▸ **Data records**

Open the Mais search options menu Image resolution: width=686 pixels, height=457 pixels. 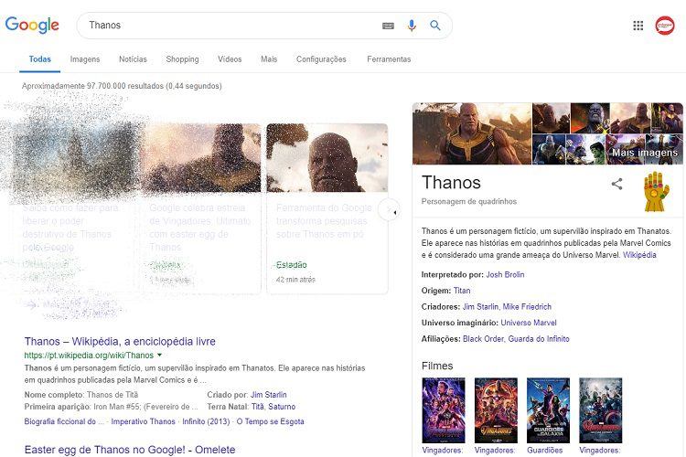click(x=268, y=59)
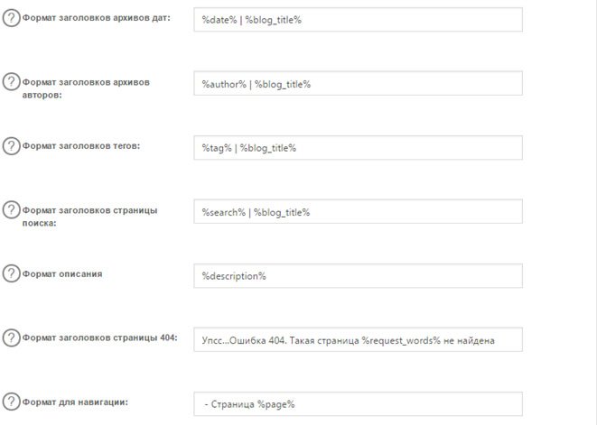The image size is (597, 425).
Task: Focus the %date% | %blog_title% field
Action: point(358,19)
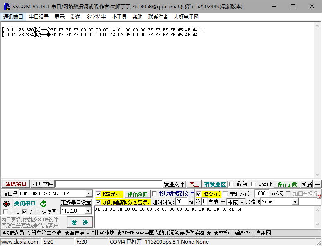The width and height of the screenshot is (322, 246).
Task: Click the SSCOM app icon in title bar
Action: pos(6,6)
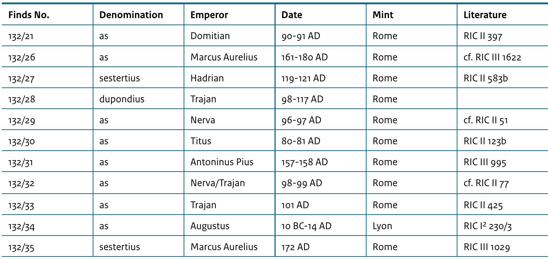Screen dimensions: 548x259
Task: Click the 'cf. RIC III 1622' literature cell
Action: pyautogui.click(x=492, y=57)
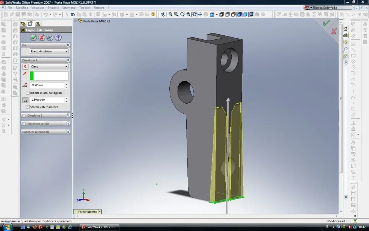Select the Pan view tool in toolbar
Viewport: 369px width, 231px height.
coord(200,14)
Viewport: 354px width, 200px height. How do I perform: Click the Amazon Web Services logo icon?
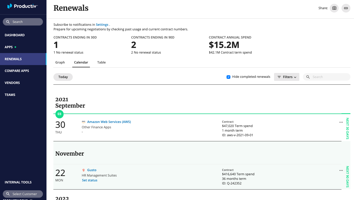(x=84, y=122)
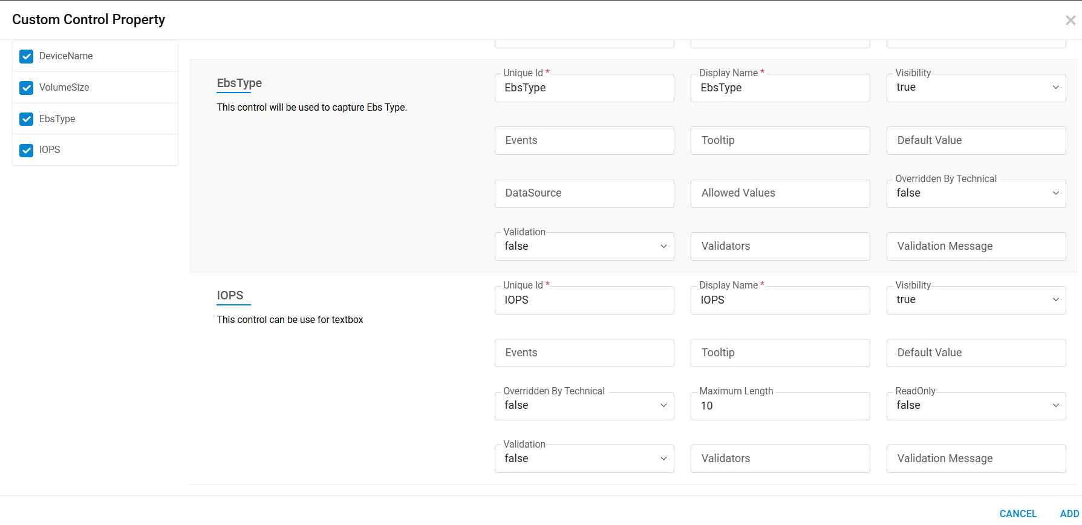Click the IOPS Display Name field
This screenshot has width=1082, height=525.
point(780,301)
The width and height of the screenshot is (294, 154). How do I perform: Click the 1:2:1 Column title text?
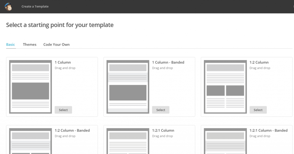pos(163,130)
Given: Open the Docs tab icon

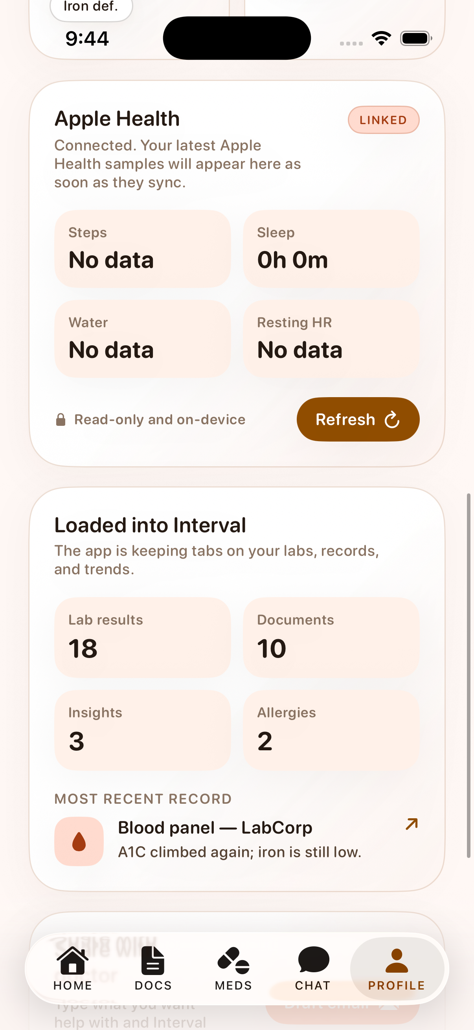Looking at the screenshot, I should tap(153, 960).
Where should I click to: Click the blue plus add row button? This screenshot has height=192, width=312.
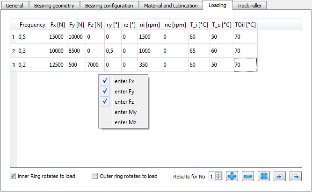pos(232,176)
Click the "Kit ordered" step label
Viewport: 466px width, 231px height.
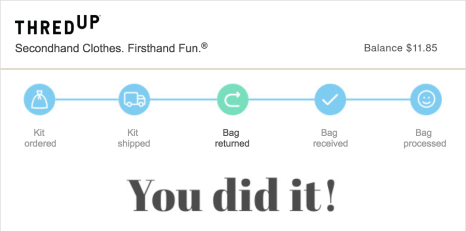pyautogui.click(x=40, y=138)
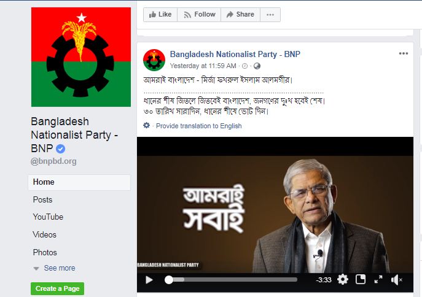Click Provide translation to English link

coord(198,126)
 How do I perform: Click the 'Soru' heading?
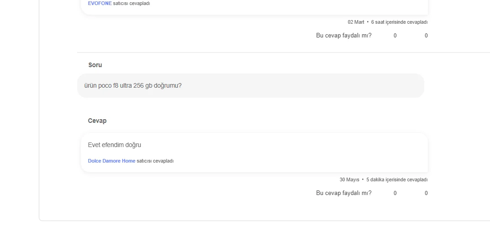pyautogui.click(x=95, y=65)
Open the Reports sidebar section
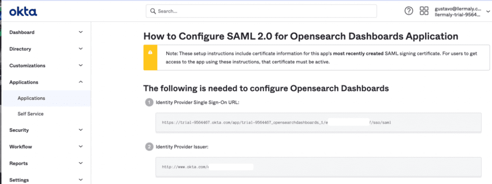Image resolution: width=492 pixels, height=184 pixels. click(46, 163)
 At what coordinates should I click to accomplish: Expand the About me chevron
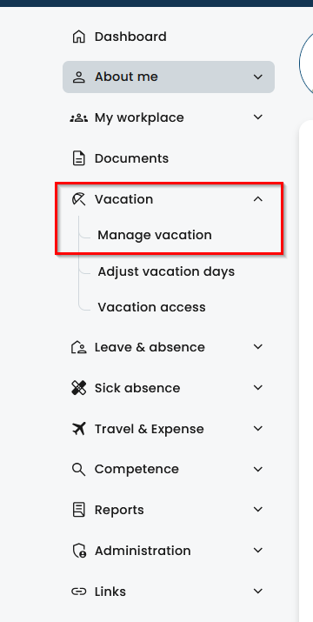(258, 77)
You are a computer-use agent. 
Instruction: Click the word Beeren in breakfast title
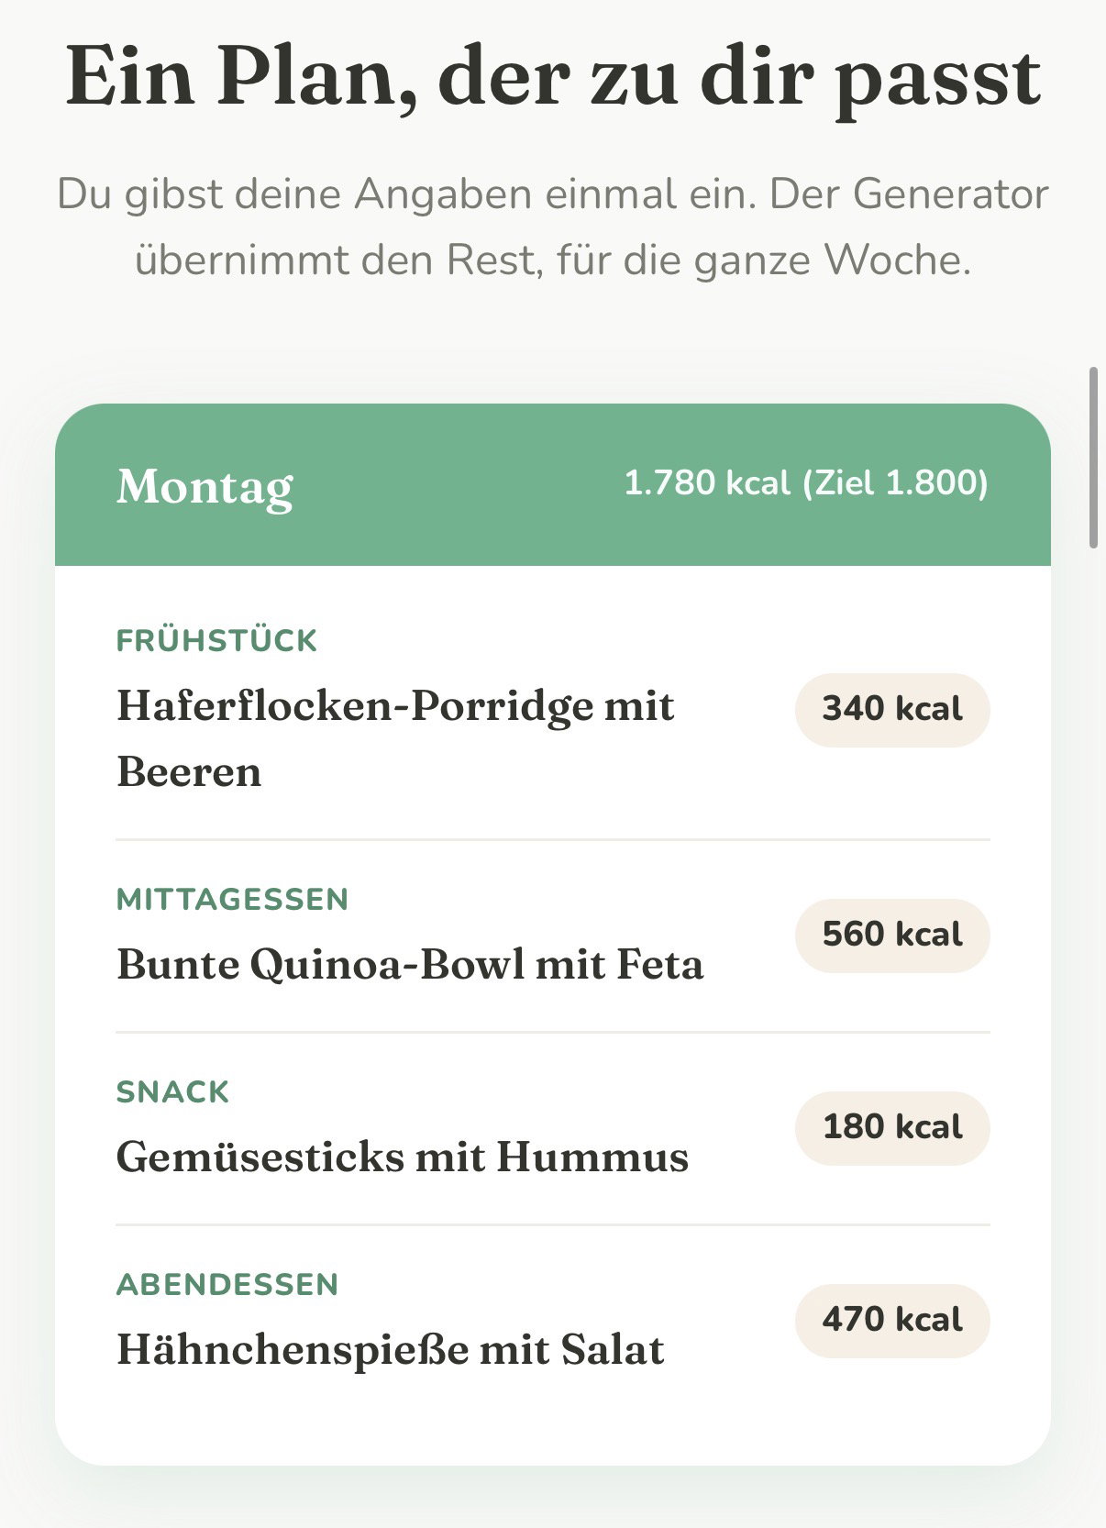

▸ **Required action**
Transcribe exactly the lines running from the line with "Viewport: 466px width, 231px height." to the last line of the entries. Pictures stay out of the copy.

▸ **Solution to this problem**
Viewport: 466px width, 231px height.
pyautogui.click(x=40, y=138)
Click Provide translation to English link

coord(198,126)
 How do I perform: Click the 'Soru' heading?
pyautogui.click(x=95, y=65)
Open the Reports sidebar section
Image resolution: width=492 pixels, height=184 pixels. click(46, 163)
 At what coordinates should I click to accomplish: Expand the About me chevron
(258, 77)
You are a computer-use agent. 
Instruction: Click the word Beeren in breakfast title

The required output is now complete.